Center of Applied Genomics, Children's Hospital of Philadelphia, Philadelphia, PA, USA.
Nat Commun. 2022 Dec 13;13(1):7705. doi: 10.1038/s41467-022-35031-9.
Single-cell multimodal sequencing technologies are developed to simultaneously profile different modalities of data in the same cell. It provides a unique opportunity to jointly analyze multimodal data at the single-cell level for the identification of distinct cell types. A correct clustering result is essential for the downstream complex biological functional studies. However, combining different data sources for clustering analysis of single-cell multimodal data remains a statistical and computational challenge. Here, we develop a novel multimodal deep learning method, scMDC, for single-cell multi-omics data clustering analysis. scMDC is an end-to-end deep model that explicitly characterizes different data sources and jointly learns latent features of deep embedding for clustering analysis. Extensive simulation and real-data experiments reveal that scMDC outperforms existing single-cell single-modal and multimodal clustering methods on different single-cell multimodal datasets. The linear scalability of running time makes scMDC a promising method for analyzing large multimodal datasets.

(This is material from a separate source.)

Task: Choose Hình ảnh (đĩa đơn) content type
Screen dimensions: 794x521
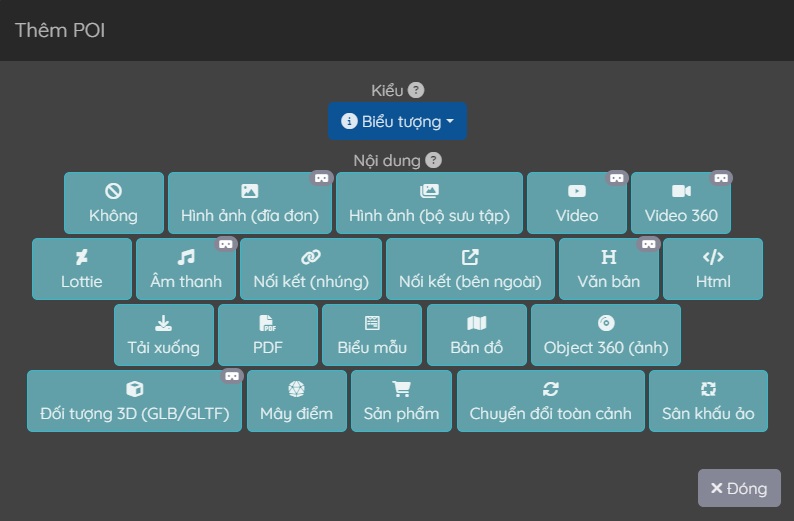Action: point(249,203)

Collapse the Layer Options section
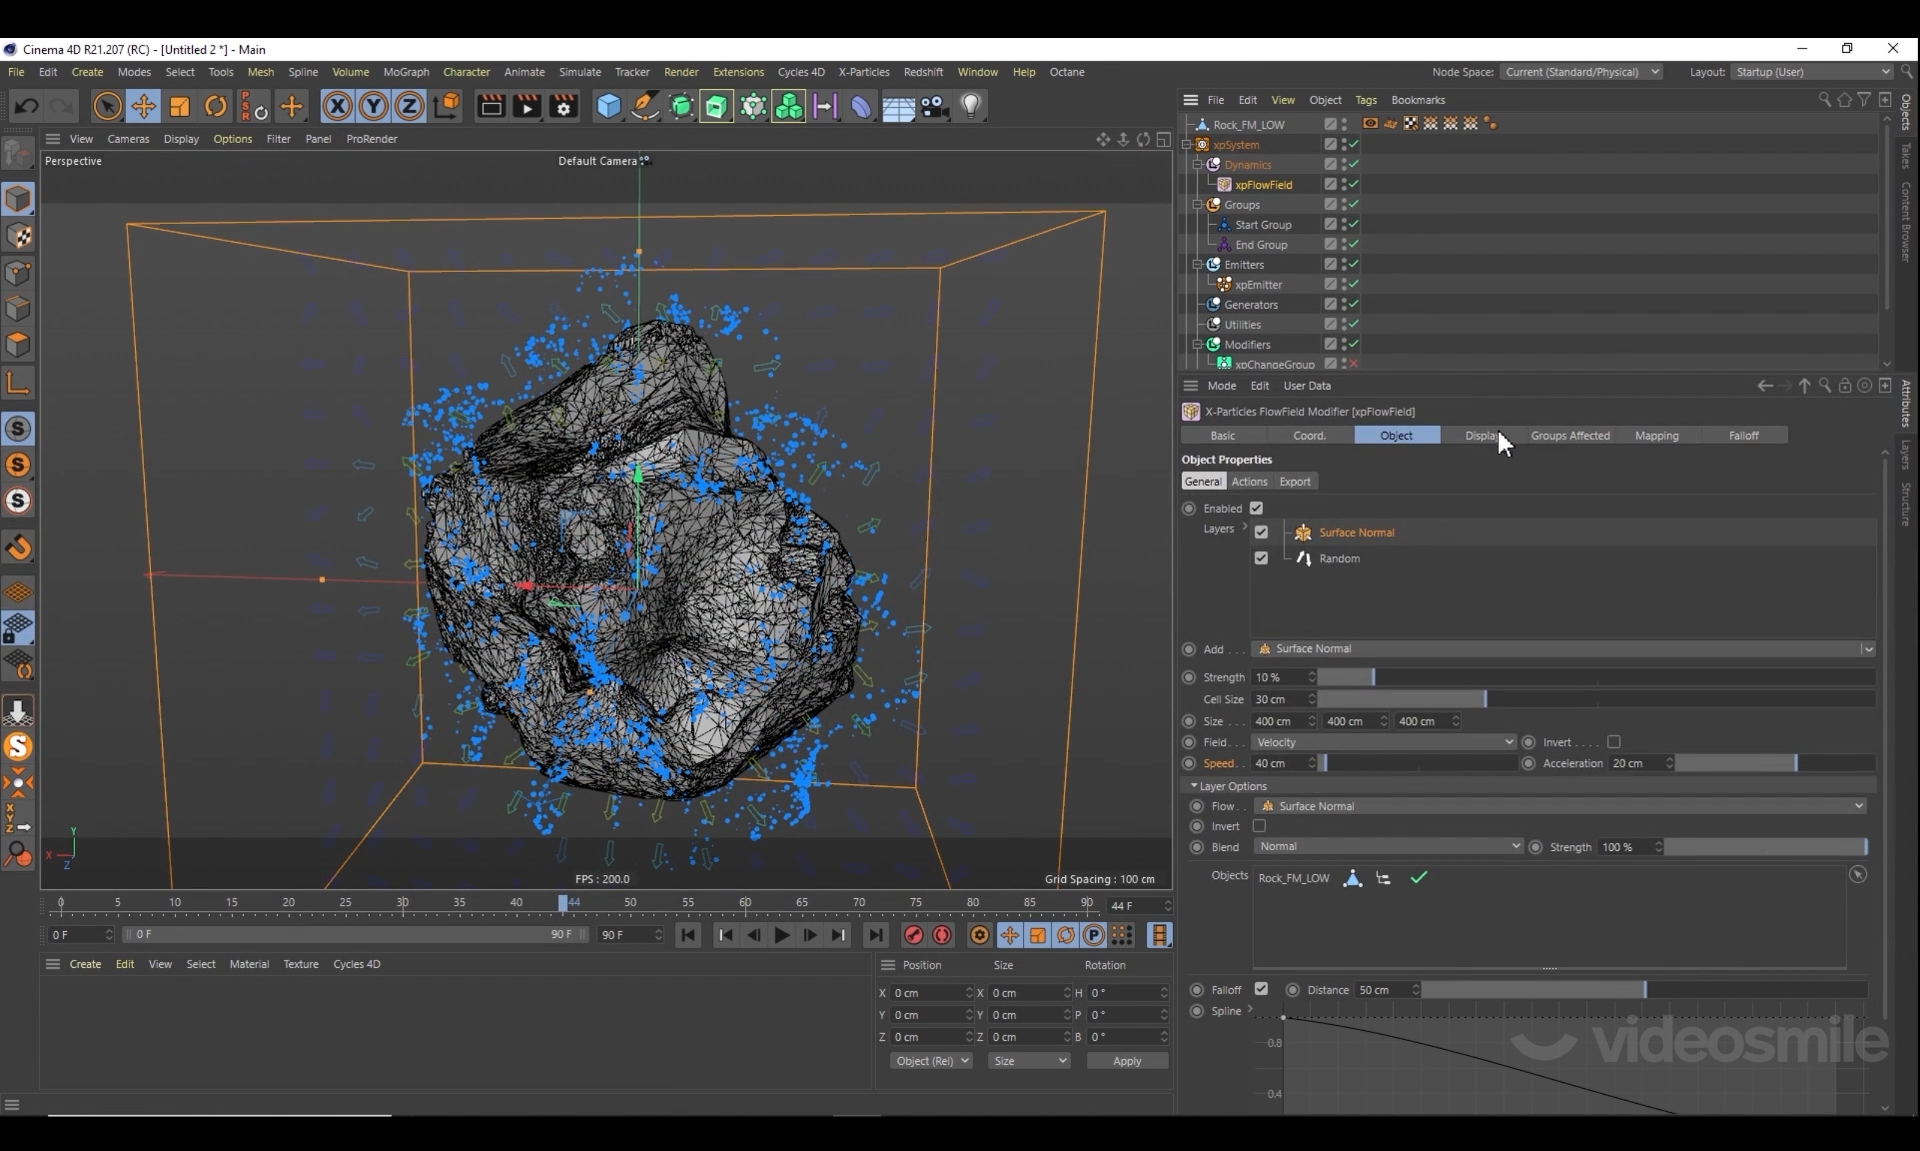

单细胞多模态测序技术旨在同时对同一细胞中的不同模式的数据进行分析。它为在单细胞水平上联合分析多模态数据提供了独特的机会,从而可以识别不同的细胞类型。正确的聚类结果对于下游复杂的生物学功能研究至关重要。然而,对于单细胞多模态数据的聚类分析,整合不同的数据来源仍然是一个统计和计算上的挑战。在这里,我们开发了一种新的多模态深度学习方法 scMDC,用于单细胞多组学数据的聚类分析。scMDC 是一个端到端的深度模型,它明确地刻画了不同的数据来源,并联合学习了深层嵌入的潜在特征,以进行聚类分析。广泛的模拟和真实数据实验表明,scMDC 在不同的单细胞多模态数据集上优于现有的单细胞单模态和多模态聚类方法。运行时间的线性可扩展性使 scMDC 成为分析大型多模态数据集的一种很有前途的方法。